Ms Elena Gerstman1,2,3, Dr Jennifer Jones1,2,3, Ms Chris Michaels3, Prof Sue Berney1,2, Prof Karin Thursky2, Prof David Berlowitz1,2,3
1Austin Health, Heidelberg, Melbourne, Australia, 2University of Melbourne, Parkville, Australia, 3Institute for Breathing and Sleep, Heidelberg, Australia
Biography:
Elena is a motivated clinician-researcher and experienced physiotherapist working towards becoming a leader in health services research. Elena has extensive clinical experience working in acute care with a focus on general medicine, frailty, big data and novel models of care. She is currently pursuing a research higher degree on “using health data analytics to identify complex patients in general medicine”. Career highlights include the MacHSR Future Fellows leadership and research program.
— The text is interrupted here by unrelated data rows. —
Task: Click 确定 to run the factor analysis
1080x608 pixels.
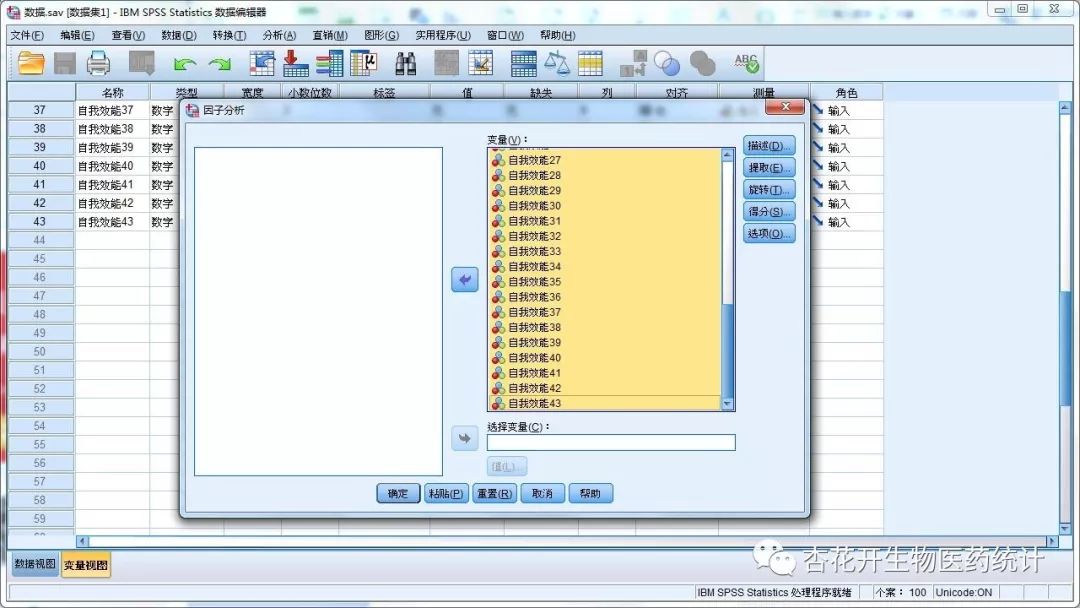Action: (396, 492)
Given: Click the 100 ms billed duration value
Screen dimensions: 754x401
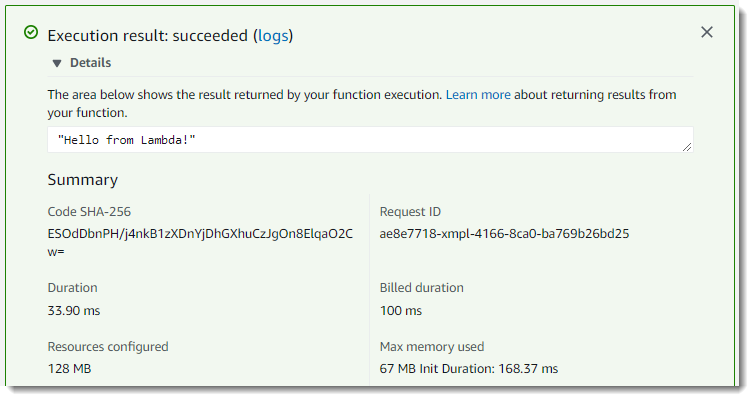Looking at the screenshot, I should (x=401, y=310).
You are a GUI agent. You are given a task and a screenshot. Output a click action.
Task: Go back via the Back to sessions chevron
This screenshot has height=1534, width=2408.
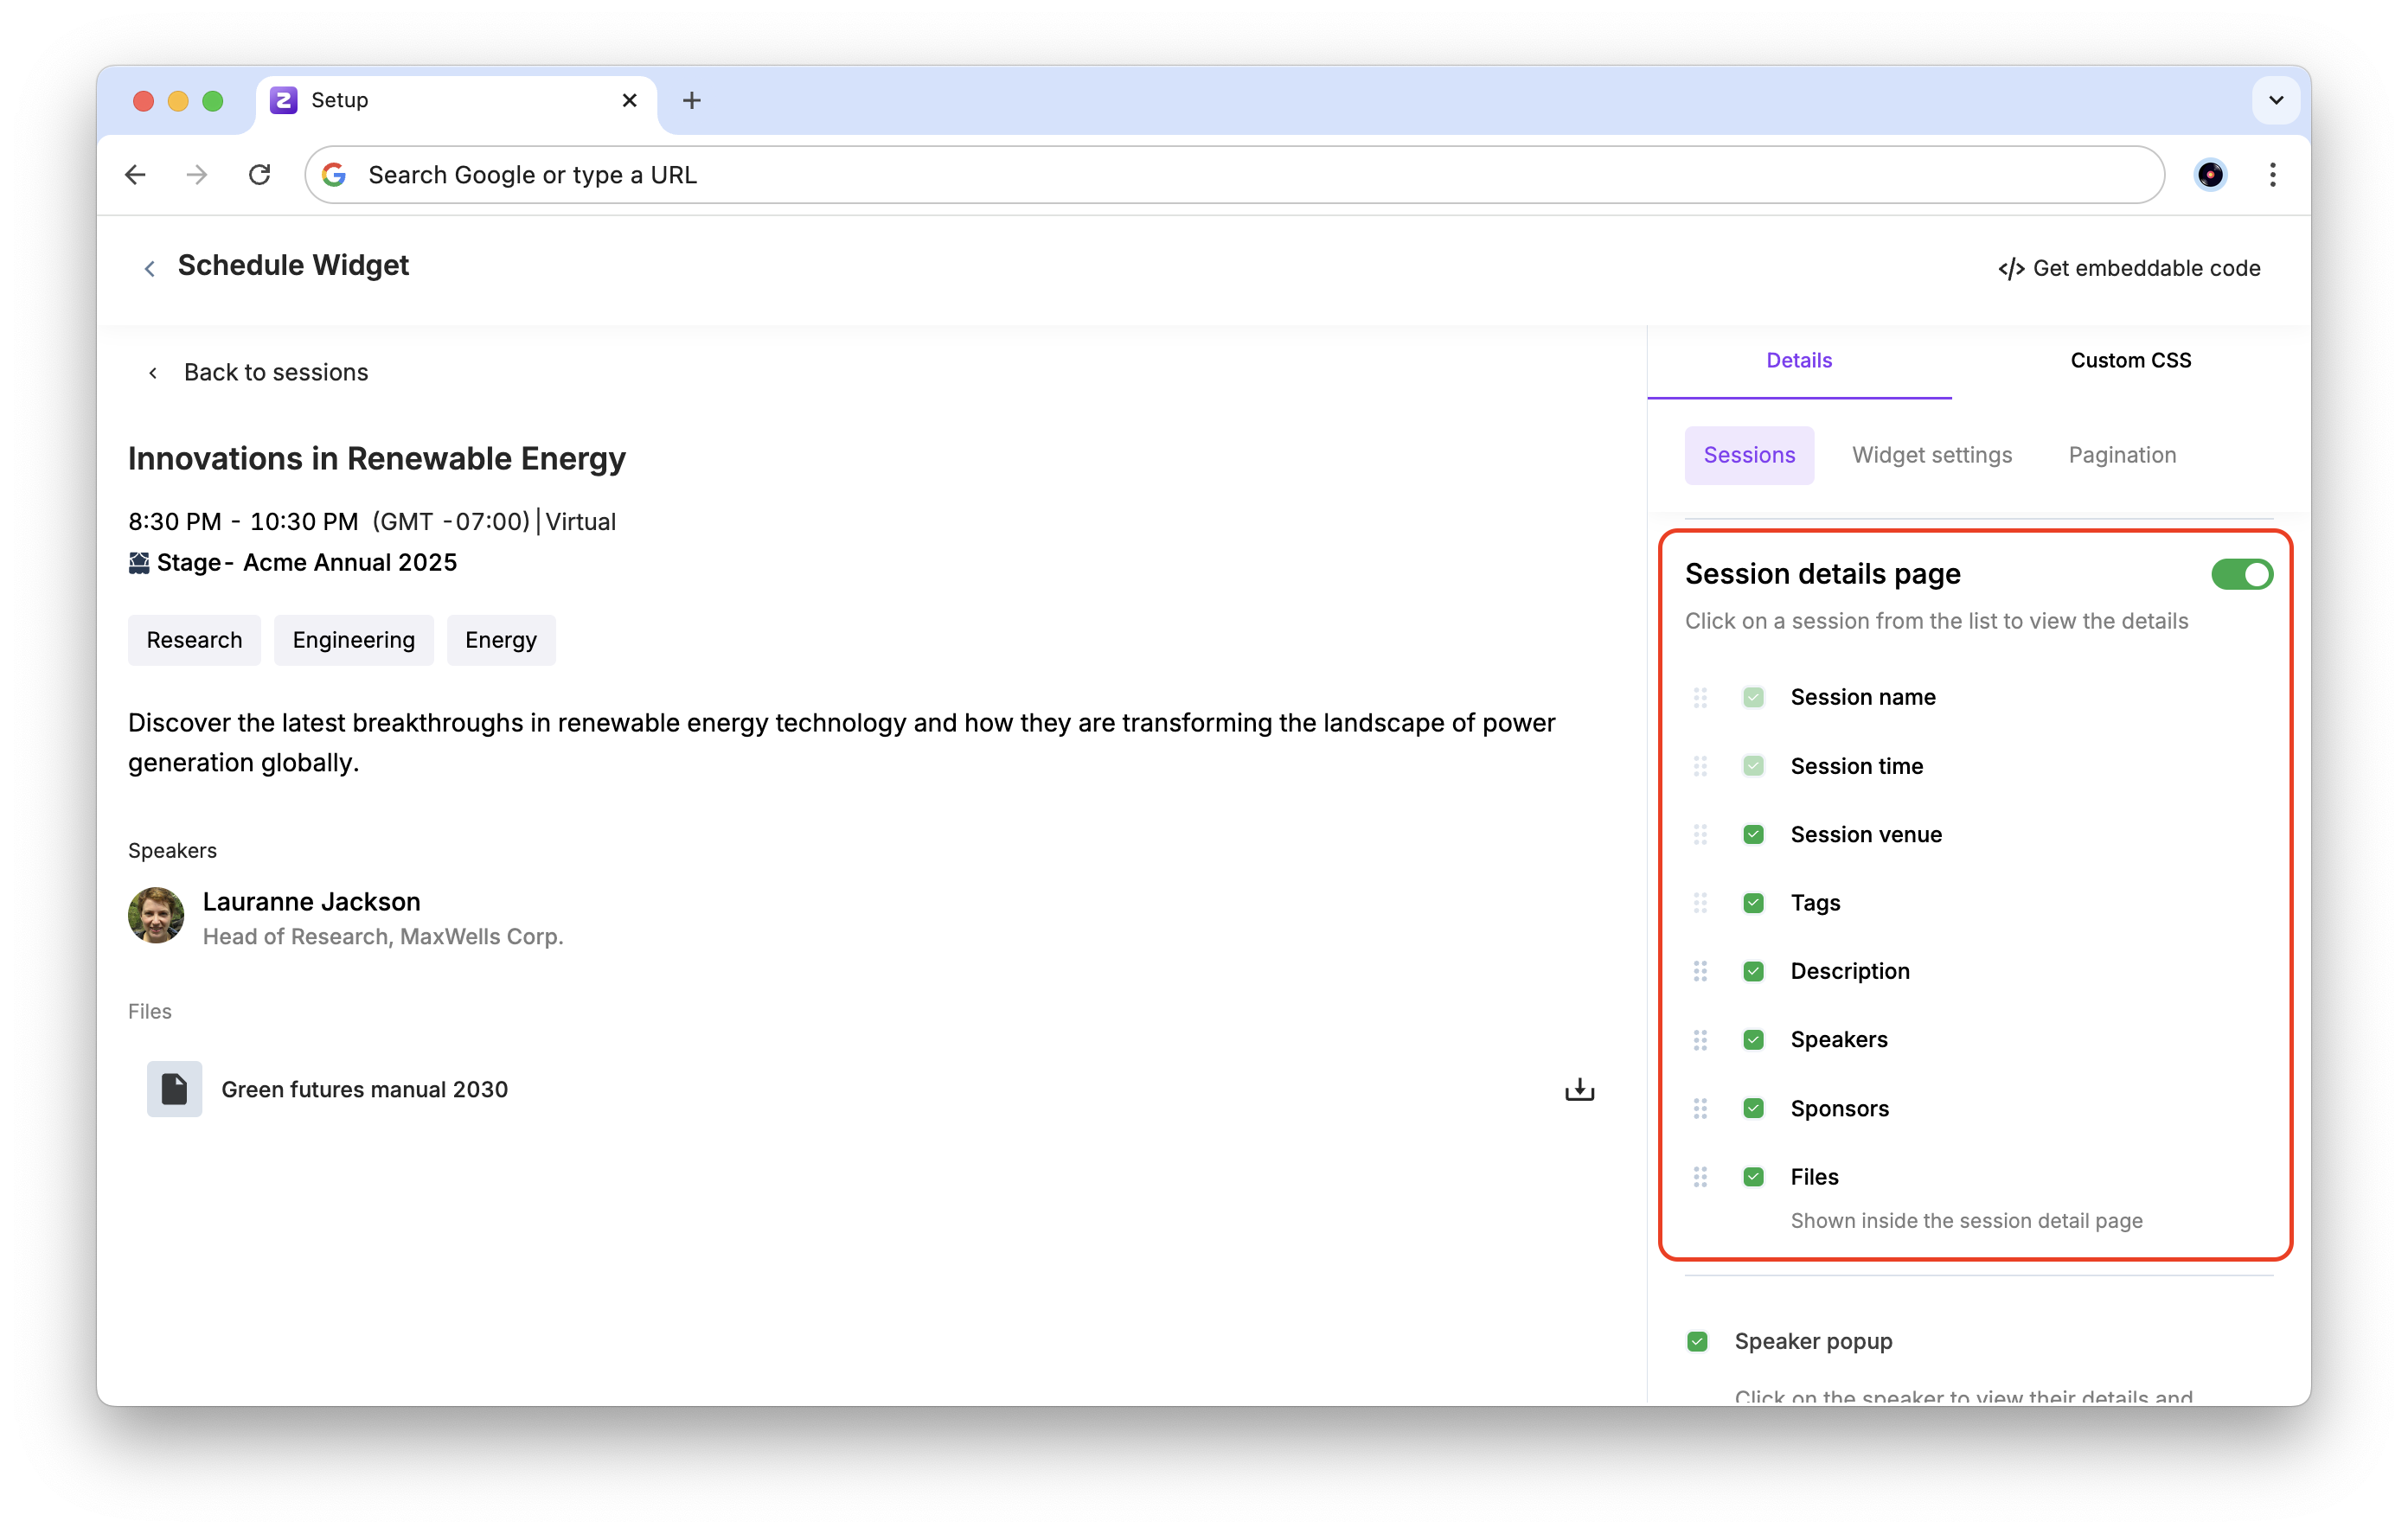[x=153, y=373]
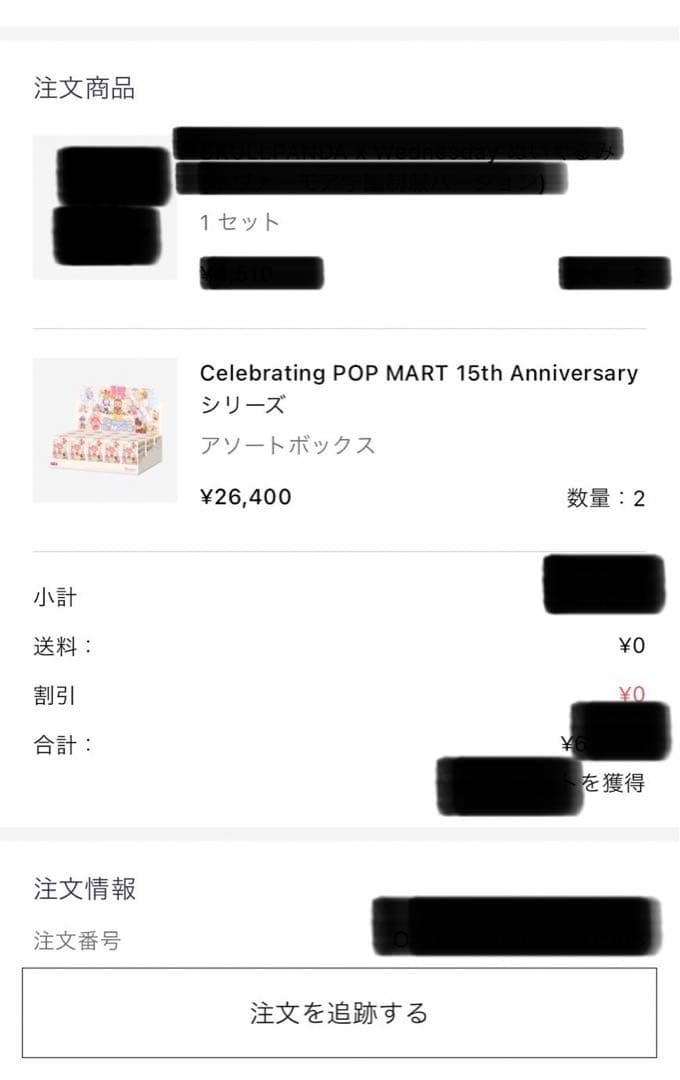Tap the Celebrating POP MART 15th Anniversary product thumbnail
The width and height of the screenshot is (680, 1080).
[x=105, y=430]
Elena is committed to using research to improve health care for older Australians.
Abstract:
Background:
Patients who are “complex” experience poorer outcomes during and after inpatient care. At our health service, patients identified as complex are referred to a specialist transdisciplinary allied health pathway, but this process is subjective and predominantly based on clinical expertise only.
Aims:
To characterise the patients referred to the complex pathway by developing a list of words clinicians associate with complexity, and by describing the characteristics and outcomes of this cohort.
Methods:
A cross-sectional survey of clinicians (allied health, medical, nursing) and a retrospective observational cohort study of all patients admitted to General Medicine at a quaternary metropolitan hospital in Melbourne over a 10-month period. We compared the demographics, clinical features and outcomes of the complex patients to their non-complex peers. The survey data scored the likelihood of complexity-suggestive words from a clinician's perspective. Cohort outcomes included length of stay, readmissions, discharge destination, mortality and adverse event rates.
Results:
Eighty clinicians (allied health (50%), medical (31%) and nursing (19%)) generated a dictionary of 18 words that described a complex patient. In the general medicine cohort (n=3061), 328 (11%) were complex. Complex patients were older, frail and more multimorbid. Complex patients stayed longer in hospital and more required rehabilitation, with increased mortality and readmissions (p<0.01).
Conclusion:
Frailty, age and high hospital utilisation were associated with complexity across both studies. Combining clinical and demographic data with natural language processing of complexity words may allow prospective digital prediction of patients likely to benefit from complex care pathways.